Profoundly anti-monarchical, Washington rejected the protocol of the European courts and worked so that whoever held the post was not a “king without a crown.” This explains the sobriety of that position. No U.S. president can receive any other treatment than that of “Mr. President,” can’t accept decorations or personal gifts or allow his expenses to be assumed by persons or entities unrelated to the government.
Nonetheless, George Washington is the most revered human being in the entire world for non-religious reasons.
For doctrinal reasons, George Washington, who as president did not leave his country and had previously traveled alone to Barbados and Havana, was internationally irrelevant. In his farewell speech (1796) he advised his successors: “Stay away from permanent alliances…,” warned them against foreign influence in domestic affairs and against U.S. interference in Europe. He was never a member of any political party and warned against partisanship in domestic politics….
In the 18th century there were two presidents, Washington and Adams, in the 19th there were 24, 20 in the last century and four in the current. In the 19th century four died while in office and the same amount in the 20th, four of which were murdered. In that century, Richard Nixon resigned and Gerald Ford was part of the extraordinary fact of being vice president and president without being elected to either of the two positions.
Perhaps the most stoic was Franklin D. Roosevelt, who overcame the disability caused by polio contracted as an adult. The most fragile of all led with a firm hand the greatest war waged against fascism.
Of the 44 men who have held the presidency, 23 served a single term and 21 were reelected. Two were tried by the Senate.

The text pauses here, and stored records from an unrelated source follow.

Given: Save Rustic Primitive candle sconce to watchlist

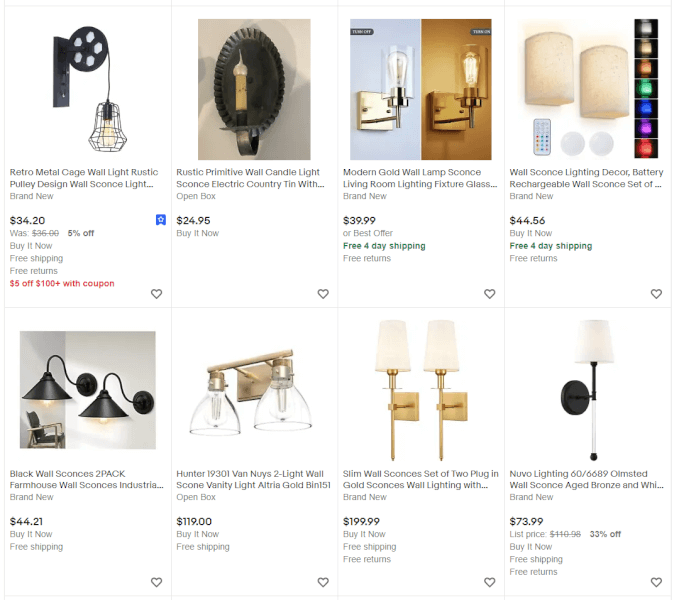Looking at the screenshot, I should 323,294.
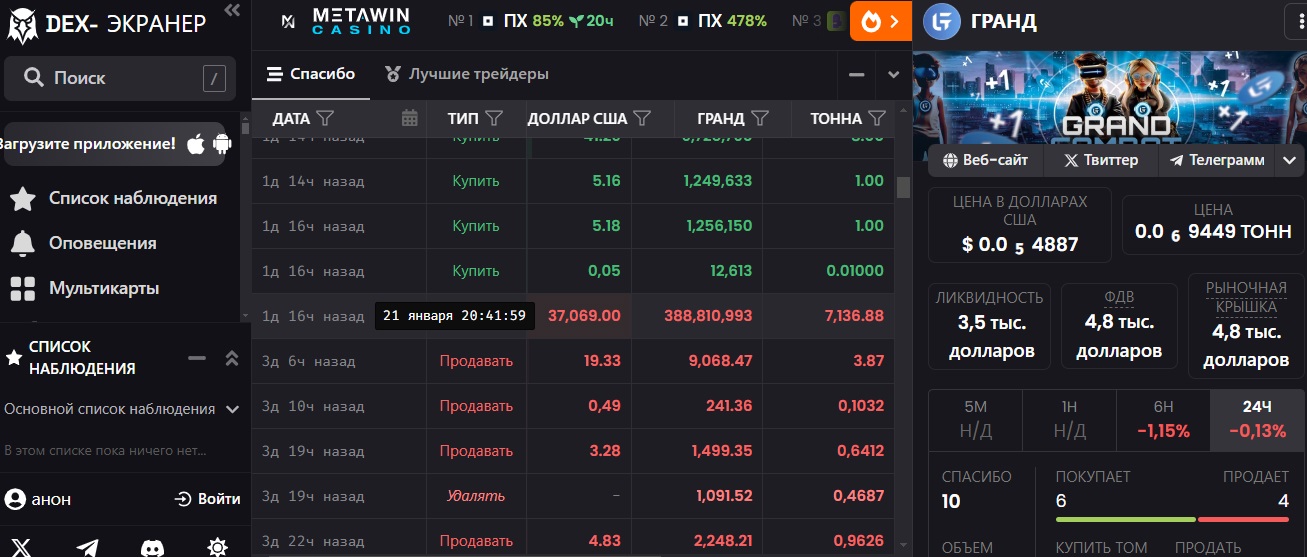The height and width of the screenshot is (557, 1307).
Task: Open Alerts via the bell icon
Action: pyautogui.click(x=22, y=243)
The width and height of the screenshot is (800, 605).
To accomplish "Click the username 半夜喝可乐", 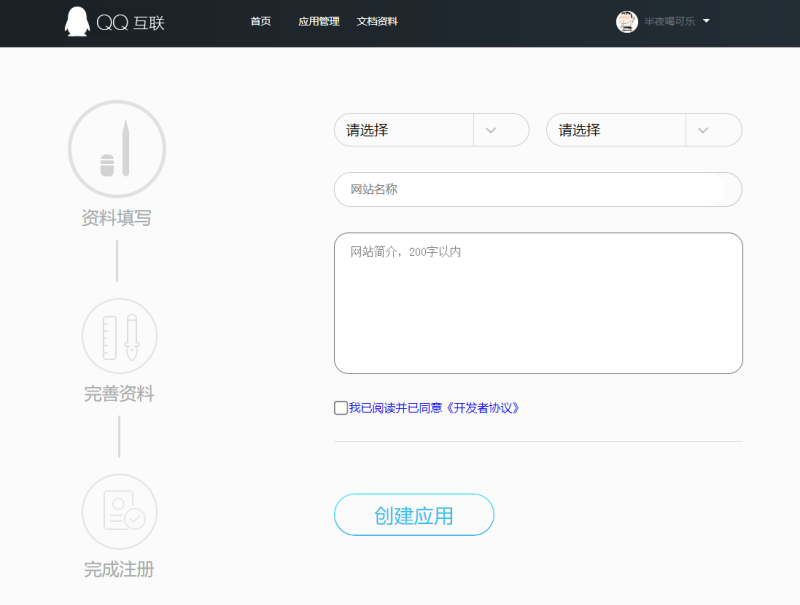I will point(670,21).
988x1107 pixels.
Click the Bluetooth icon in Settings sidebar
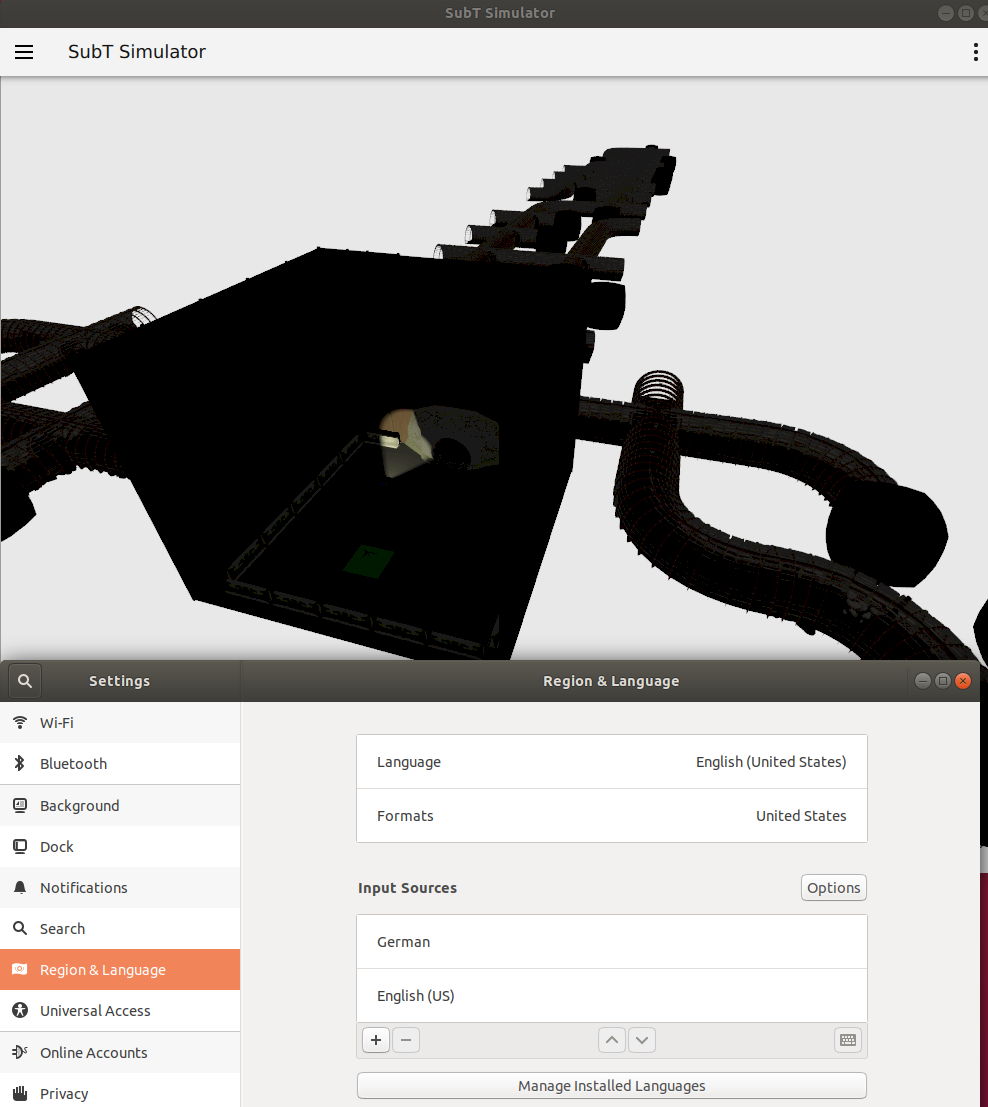coord(21,764)
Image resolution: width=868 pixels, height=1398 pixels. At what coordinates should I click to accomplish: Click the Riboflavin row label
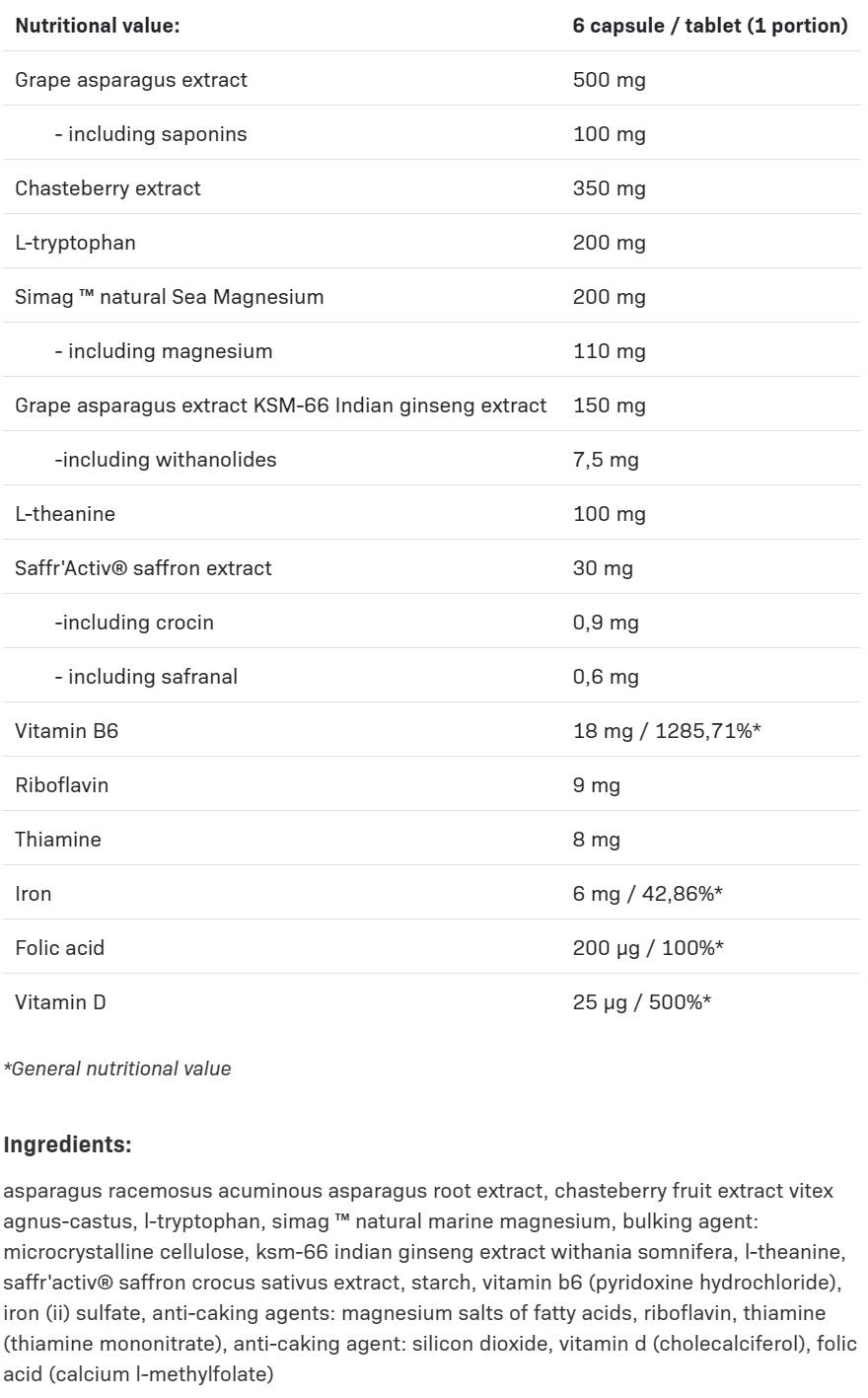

Although there are already unfortunate chapters such as the economic wars, the venting of merciless attacks against Cuba or the harassment of Mexico, Donald Trump’s history is still to be written. He can be reelected or not, join Johnson and Clinton among those who were subjected to impeachment and were acquitted or be the first culprit. Many are the doomsayers and the cabals. It’s up to him to determine how he will be remembered and for how long. We’ll see you there.